[The problem]
When responding, copy every record below exactly as it appears.

Excerpts from a dataset
_ _ _

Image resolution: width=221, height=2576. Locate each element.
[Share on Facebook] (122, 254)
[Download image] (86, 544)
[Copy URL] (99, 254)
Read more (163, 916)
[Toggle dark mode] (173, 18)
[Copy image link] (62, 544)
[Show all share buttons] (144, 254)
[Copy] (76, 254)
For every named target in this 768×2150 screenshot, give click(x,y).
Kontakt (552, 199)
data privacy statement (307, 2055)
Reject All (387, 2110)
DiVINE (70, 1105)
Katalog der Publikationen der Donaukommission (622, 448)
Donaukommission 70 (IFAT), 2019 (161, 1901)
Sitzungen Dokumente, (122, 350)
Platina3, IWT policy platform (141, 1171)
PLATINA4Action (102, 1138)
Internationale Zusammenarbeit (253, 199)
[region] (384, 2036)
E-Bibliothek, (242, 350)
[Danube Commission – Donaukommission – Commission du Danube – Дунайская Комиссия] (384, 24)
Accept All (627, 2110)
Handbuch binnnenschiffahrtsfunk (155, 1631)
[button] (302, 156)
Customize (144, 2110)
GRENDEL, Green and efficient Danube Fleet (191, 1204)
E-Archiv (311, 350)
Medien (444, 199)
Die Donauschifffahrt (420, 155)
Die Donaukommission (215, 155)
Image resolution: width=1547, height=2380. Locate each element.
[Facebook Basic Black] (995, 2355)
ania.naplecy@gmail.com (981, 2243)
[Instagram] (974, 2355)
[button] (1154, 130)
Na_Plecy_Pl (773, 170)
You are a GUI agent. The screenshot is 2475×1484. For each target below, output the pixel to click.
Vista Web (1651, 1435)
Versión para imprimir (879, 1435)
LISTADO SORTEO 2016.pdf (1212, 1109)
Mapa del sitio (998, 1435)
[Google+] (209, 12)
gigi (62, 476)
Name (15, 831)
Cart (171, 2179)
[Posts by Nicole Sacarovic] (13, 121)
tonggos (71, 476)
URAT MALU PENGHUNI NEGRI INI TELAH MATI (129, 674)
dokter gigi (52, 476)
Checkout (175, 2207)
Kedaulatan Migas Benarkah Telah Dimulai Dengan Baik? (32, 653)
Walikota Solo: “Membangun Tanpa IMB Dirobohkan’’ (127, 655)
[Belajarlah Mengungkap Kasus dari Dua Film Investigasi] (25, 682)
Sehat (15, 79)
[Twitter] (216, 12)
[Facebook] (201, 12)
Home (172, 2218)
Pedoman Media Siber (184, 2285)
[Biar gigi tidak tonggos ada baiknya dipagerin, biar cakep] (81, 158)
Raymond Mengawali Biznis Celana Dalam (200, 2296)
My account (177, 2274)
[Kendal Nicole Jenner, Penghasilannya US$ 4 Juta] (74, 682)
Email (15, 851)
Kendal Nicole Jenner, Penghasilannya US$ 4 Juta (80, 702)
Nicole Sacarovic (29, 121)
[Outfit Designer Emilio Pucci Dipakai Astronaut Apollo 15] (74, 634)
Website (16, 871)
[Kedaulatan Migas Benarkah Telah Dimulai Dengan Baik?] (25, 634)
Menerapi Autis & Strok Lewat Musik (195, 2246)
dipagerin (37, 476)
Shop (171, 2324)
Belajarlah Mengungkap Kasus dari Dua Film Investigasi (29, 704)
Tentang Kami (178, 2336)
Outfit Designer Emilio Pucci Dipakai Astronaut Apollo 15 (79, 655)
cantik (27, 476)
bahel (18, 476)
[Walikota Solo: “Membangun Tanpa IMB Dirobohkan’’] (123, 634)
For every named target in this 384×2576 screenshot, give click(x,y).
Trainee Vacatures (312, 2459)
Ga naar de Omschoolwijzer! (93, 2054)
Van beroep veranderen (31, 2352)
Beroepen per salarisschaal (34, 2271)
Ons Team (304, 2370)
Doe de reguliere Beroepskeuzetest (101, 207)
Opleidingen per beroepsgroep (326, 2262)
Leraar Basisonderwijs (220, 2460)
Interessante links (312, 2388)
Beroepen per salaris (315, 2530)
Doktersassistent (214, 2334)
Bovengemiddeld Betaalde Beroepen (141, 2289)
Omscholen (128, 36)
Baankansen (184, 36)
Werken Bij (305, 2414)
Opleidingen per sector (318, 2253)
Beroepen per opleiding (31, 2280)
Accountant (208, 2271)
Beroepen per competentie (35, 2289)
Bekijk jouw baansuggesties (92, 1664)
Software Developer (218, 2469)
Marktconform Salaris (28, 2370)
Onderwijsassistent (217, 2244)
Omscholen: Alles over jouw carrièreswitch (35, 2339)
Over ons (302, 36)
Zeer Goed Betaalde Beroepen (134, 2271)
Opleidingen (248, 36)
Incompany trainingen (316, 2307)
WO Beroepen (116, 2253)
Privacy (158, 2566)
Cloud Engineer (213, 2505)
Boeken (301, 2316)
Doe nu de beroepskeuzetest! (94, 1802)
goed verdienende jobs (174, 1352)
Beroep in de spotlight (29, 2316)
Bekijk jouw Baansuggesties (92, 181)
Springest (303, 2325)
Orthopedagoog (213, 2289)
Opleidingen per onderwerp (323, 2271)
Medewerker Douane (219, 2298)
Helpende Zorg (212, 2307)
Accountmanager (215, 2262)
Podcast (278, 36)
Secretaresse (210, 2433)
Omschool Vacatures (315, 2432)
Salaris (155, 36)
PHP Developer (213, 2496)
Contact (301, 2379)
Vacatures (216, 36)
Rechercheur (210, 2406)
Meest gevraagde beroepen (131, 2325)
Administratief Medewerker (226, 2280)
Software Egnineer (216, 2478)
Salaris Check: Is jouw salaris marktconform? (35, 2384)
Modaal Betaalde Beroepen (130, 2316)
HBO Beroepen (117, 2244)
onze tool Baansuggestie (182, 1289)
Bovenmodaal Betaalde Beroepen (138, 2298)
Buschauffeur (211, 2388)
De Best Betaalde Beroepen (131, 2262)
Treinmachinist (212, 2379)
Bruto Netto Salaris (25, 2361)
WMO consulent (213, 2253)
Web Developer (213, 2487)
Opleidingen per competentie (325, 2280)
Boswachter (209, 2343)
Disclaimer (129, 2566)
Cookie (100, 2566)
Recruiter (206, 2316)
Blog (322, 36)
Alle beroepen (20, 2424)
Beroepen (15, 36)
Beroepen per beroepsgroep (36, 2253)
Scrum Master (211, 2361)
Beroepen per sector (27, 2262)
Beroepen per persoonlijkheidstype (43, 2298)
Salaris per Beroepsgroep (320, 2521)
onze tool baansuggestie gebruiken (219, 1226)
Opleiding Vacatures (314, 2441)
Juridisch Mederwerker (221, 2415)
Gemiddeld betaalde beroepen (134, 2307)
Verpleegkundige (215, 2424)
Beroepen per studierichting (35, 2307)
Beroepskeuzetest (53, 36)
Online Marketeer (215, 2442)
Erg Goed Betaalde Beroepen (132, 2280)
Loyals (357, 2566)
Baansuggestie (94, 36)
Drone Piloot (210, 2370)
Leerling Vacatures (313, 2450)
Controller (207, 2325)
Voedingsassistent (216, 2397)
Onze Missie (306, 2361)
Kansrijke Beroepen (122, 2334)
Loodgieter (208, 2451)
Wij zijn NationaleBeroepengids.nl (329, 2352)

_ _ _

[Answer section]
Image resolution: width=221, height=2576. Locate each element.
[Share on Facebook] (122, 254)
[Download image] (86, 544)
[Copy URL] (99, 254)
Read more (163, 916)
[Toggle dark mode] (173, 18)
[Copy image link] (62, 544)
[Show all share buttons] (144, 254)
[Copy] (76, 254)
For every named target in this 768×2150 screenshot, give click(x,y).
Kontakt (552, 199)
data privacy statement (307, 2055)
Reject All (387, 2110)
DiVINE (70, 1105)
Katalog der Publikationen der Donaukommission (622, 448)
Donaukommission 70 (IFAT), 2019 (161, 1901)
Sitzungen Dokumente, (122, 350)
Platina3, IWT policy platform (141, 1171)
PLATINA4Action (102, 1138)
Internationale Zusammenarbeit (253, 199)
[region] (384, 2036)
E-Bibliothek, (242, 350)
[Danube Commission – Donaukommission – Commission du Danube – Дунайская Комиссия] (384, 24)
Accept All (627, 2110)
Handbuch binnnenschiffahrtsfunk (155, 1631)
[button] (302, 156)
Customize (144, 2110)
GRENDEL, Green and efficient Danube Fleet (191, 1204)
E-Archiv (311, 350)
Medien (444, 199)
Die Donauschifffahrt (420, 155)
Die Donaukommission (215, 155)
Image resolution: width=1547, height=2380. Locate each element.
[Facebook Basic Black] (995, 2355)
ania.naplecy@gmail.com (981, 2243)
[Instagram] (974, 2355)
[button] (1154, 130)
Na_Plecy_Pl (773, 170)
You are a GUI agent. The screenshot is 2475×1484. For each target below, output the pixel to click.
Vista Web (1651, 1435)
Versión para imprimir (879, 1435)
LISTADO SORTEO 2016.pdf (1212, 1109)
Mapa del sitio (998, 1435)
[Google+] (209, 12)
gigi (62, 476)
Name (15, 831)
Cart (171, 2179)
[Posts by Nicole Sacarovic] (13, 121)
tonggos (71, 476)
URAT MALU PENGHUNI NEGRI INI TELAH MATI (129, 674)
dokter gigi (52, 476)
Checkout (175, 2207)
Kedaulatan Migas Benarkah Telah Dimulai Dengan Baik? (32, 653)
Walikota Solo: “Membangun Tanpa IMB Dirobohkan’’ (127, 655)
[Belajarlah Mengungkap Kasus dari Dua Film Investigasi] (25, 682)
Sehat (15, 79)
[Twitter] (216, 12)
[Facebook] (201, 12)
Home (172, 2218)
Pedoman Media Siber (184, 2285)
[Biar gigi tidak tonggos ada baiknya dipagerin, biar cakep] (81, 158)
Raymond Mengawali Biznis Celana Dalam (200, 2296)
My account (177, 2274)
[Kendal Nicole Jenner, Penghasilannya US$ 4 Juta] (74, 682)
Email (15, 851)
Kendal Nicole Jenner, Penghasilannya US$ 4 Juta (80, 702)
Nicole Sacarovic (29, 121)
[Outfit Designer Emilio Pucci Dipakai Astronaut Apollo 15] (74, 634)
Website (16, 871)
[Kedaulatan Migas Benarkah Telah Dimulai Dengan Baik?] (25, 634)
Menerapi Autis & Strok Lewat Musik (195, 2246)
dipagerin (37, 476)
Shop (171, 2324)
Belajarlah Mengungkap Kasus dari Dua Film Investigasi (29, 704)
Tentang Kami (178, 2336)
Outfit Designer Emilio Pucci Dipakai Astronaut Apollo 15 (79, 655)
cantik (27, 476)
bahel (18, 476)
[Walikota Solo: “Membangun Tanpa IMB Dirobohkan’’] (123, 634)
For every named target in this 384×2576 screenshot, give click(x,y).
Trainee Vacatures (312, 2459)
Ga naar de Omschoolwijzer! (93, 2054)
Van beroep veranderen (31, 2352)
Beroepen per salarisschaal (34, 2271)
Ons Team (304, 2370)
Doe de reguliere Beroepskeuzetest (101, 207)
Opleidingen per beroepsgroep (326, 2262)
Leraar Basisonderwijs (220, 2460)
Interessante links (312, 2388)
Beroepen per salaris (315, 2530)
Doktersassistent (214, 2334)
Bovengemiddeld Betaalde Beroepen (141, 2289)
Omscholen (128, 36)
Baankansen (184, 36)
Werken Bij (305, 2414)
Opleidingen per sector (318, 2253)
Beroepen per opleiding (31, 2280)
Accountant (208, 2271)
Beroepen per competentie (35, 2289)
Bekijk jouw baansuggesties (92, 1664)
Software Developer (218, 2469)
Marktconform Salaris (28, 2370)
Onderwijsassistent (217, 2244)
Omscholen: Alles over jouw carrièreswitch (35, 2339)
Over ons (302, 36)
Zeer Goed Betaalde Beroepen (134, 2271)
Opleidingen (248, 36)
Incompany trainingen (316, 2307)
WO Beroepen (116, 2253)
Privacy (158, 2566)
Cloud Engineer (213, 2505)
Boeken (301, 2316)
Doe nu de beroepskeuzetest! (94, 1802)
goed verdienende jobs (174, 1352)
Beroep in de spotlight (29, 2316)
Bekijk jouw Baansuggesties (92, 181)
Springest (303, 2325)
Orthopedagoog (213, 2289)
Opleidingen per onderwerp (323, 2271)
Medewerker Douane (219, 2298)
Helpende Zorg (212, 2307)
Accountmanager (215, 2262)
Podcast (278, 36)
Secretaresse (210, 2433)
Omschool Vacatures (315, 2432)
Salaris (155, 36)
PHP Developer (213, 2496)
Contact (301, 2379)
Vacatures (216, 36)
Rechercheur (210, 2406)
Meest gevraagde beroepen (131, 2325)
Administratief Medewerker (226, 2280)
Software Egnineer (216, 2478)
Salaris Check: Is jouw salaris marktconform? (35, 2384)
Modaal Betaalde Beroepen (130, 2316)
HBO Beroepen (117, 2244)
onze tool Baansuggestie (182, 1289)
Bovenmodaal Betaalde Beroepen (138, 2298)
Buschauffeur (211, 2388)
De Best Betaalde Beroepen (131, 2262)
Treinmachinist (212, 2379)
Bruto Netto Salaris (25, 2361)
WMO consulent (213, 2253)
Web Developer (213, 2487)
Opleidingen per competentie (325, 2280)
Boswachter (209, 2343)
Disclaimer (129, 2566)
Cookie (100, 2566)
Recruiter (206, 2316)
Blog (322, 36)
Alle beroepen (20, 2424)
Beroepen (15, 36)
Beroepen per beroepsgroep (36, 2253)
Scrum Master (211, 2361)
Beroepen per sector (27, 2262)
Beroepen per persoonlijkheidstype (43, 2298)
Salaris per Beroepsgroep (320, 2521)
onze tool baansuggestie gebruiken (219, 1226)
Opleiding Vacatures (314, 2441)
Juridisch Mederwerker (221, 2415)
Gemiddeld betaalde beroepen (134, 2307)
Verpleegkundige (215, 2424)
Beroepen per studierichting (35, 2307)
Beroepskeuzetest (53, 36)
Online Marketeer (215, 2442)
Erg Goed Betaalde Beroepen (132, 2280)
Loyals (357, 2566)
Baansuggestie (94, 36)
Drone Piloot (210, 2370)
Leerling Vacatures (313, 2450)
Controller (207, 2325)
Voedingsassistent (216, 2397)
Onze Missie (306, 2361)
Kansrijke Beroepen (122, 2334)
Loodgieter (208, 2451)
Wij zijn NationaleBeroepengids.nl (329, 2352)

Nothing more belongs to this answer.